» **LIST OF TASKS**:
a – According to the article on the Illinois Underground Railroad panel, how many sites in Illinois could be associated with the Underground Railroad?
b – Translate this sentence from the article on the Illinois Underground Railroad panel into Spanish: "Confederate sympathies ran high during the period in southern Illinois, where the state's tip reaches far into the old South."
c – Return the passage of the article on the Illinois Underground Railroad panel, word for word, from "A report from" up to and including "to capture runaways.".

Current:Home > MyPanel advises Illinois commemorate its role in helping slaves escape the South -Wealth Harmony Labs
Panel advises Illinois commemorate its role in helping slaves escape the South
View
Date:2025-04-19 15:11:53
In the decades leading up to the Civil War, fearless throngs defied prison or worse to secretly shuttle as many as 7,000 slaves escaped from the South on a months-long slog through Illinois and on to freedom. On Tuesday, a task force of lawmakers and historians recommended creating a full-time commission to collect, publicize and celebrate their journeys on the Underground Railroad.
A report from the panel suggests the professionally staffed commission unearth the detailed history of the treacherous trek that involved ducking into abolitionist-built secret rooms, donning disguises and engaging in other subterfuge to evade ruthless bounty hunters who sought to capture runaways.
State Sen. David Koehler of Peoria, who led the panel created by lawmakers last year with Rep. Debbie Meyers-Martin from the Chicago suburb of Matteson, said the aim was to uncover “the stories that have not been told for decades of some of the bravest Illinoisans who stood up against oppression.”
“I hope that we can truly be able to honor and recognize the bravery, the sacrifices made by the freedom fighters who operated out of and crossed into Illinois not all that long ago,” Koehler said.
There could be as many as 200 sites in Illinois — Abraham Lincoln’s home state — associated with the Underground Railroad, said task force member Larry McClellan, professor emeritus at Governors State University and author of “Onward to Chicago: Freedom Seekers and the Underground Railroad in Northeastern Illinois.”
“Across Illinois, there’s an absolutely remarkable set of sites, from historic houses to identified trails to storehouses, all kinds of places where various people have found the evidence that that’s where freedom seekers found some kind of assistance,” McClellan said. “The power of the commission is to enable us to connect all those dots, put all those places together.”
From 1820 to the dawn of the Civil War, as many as 150,000 slaves nationally fled across the Mason-Dixon Line in a sprint to freedom, aided by risk-taking “conductors,” McClellan said. Research indicates that 4,500 to 7,000 successfully fled through the Prairie State.
But Illinois, which sent scores of volunteers to fight in the Civil War, is not blameless in the history of slavery.
Confederate sympathies ran high during the period in southern Illinois, where the state’s tip reaches far into the old South.
Even Lincoln, a one-time white supremacist who as president penned the Emancipation Proclamation, in 1847 represented a slave owner, Robert Matson, when one of his slaves sued for freedom in Illinois.
That culture and tradition made the Illinois route particularly dangerous, McClellan said.
Southern Illinois provided the “romantic ideas we all have about people running at night and finding places to hide,” McClellan said. But like in Indiana and Ohio, the farther north a former slave got, while “not exactly welcoming,” movement was less risky, he said.

» **RECORDS PROVIDED**:
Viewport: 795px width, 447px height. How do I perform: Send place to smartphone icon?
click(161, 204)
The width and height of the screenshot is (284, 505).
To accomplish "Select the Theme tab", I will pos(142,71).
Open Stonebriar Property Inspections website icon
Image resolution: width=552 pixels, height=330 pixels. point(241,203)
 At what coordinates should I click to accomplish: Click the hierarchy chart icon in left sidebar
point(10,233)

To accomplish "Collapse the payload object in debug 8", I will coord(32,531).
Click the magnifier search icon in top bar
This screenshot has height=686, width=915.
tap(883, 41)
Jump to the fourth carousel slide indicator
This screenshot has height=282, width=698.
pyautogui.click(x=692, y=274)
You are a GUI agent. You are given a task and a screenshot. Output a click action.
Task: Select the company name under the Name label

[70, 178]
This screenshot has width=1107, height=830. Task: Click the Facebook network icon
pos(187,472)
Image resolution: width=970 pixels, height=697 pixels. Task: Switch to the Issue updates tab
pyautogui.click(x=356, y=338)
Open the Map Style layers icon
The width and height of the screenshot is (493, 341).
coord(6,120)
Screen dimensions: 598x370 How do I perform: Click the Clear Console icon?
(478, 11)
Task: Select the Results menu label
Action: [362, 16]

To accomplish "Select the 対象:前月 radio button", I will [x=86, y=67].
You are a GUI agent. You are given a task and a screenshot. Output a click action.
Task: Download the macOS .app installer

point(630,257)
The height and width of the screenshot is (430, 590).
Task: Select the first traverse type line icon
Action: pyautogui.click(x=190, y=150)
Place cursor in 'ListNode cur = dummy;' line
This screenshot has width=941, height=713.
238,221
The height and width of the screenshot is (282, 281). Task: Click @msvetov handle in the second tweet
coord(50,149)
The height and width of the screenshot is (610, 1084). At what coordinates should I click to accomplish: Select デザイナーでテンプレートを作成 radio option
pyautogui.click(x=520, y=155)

» **RESULTS IN ORDER**:
a – As many as 200.

b – Las simpatías confederadas eran fuertes durante ese período en el sur de Illinois, donde el extremo del estado se adentra mucho en el antiguo Sur.

c –
A report from the panel suggests the professionally staffed commission unearth the detailed history of the treacherous trek that involved ducking into abolitionist-built secret rooms, donning disguises and engaging in other subterfuge to evade ruthless bounty hunters who sought to capture runaways.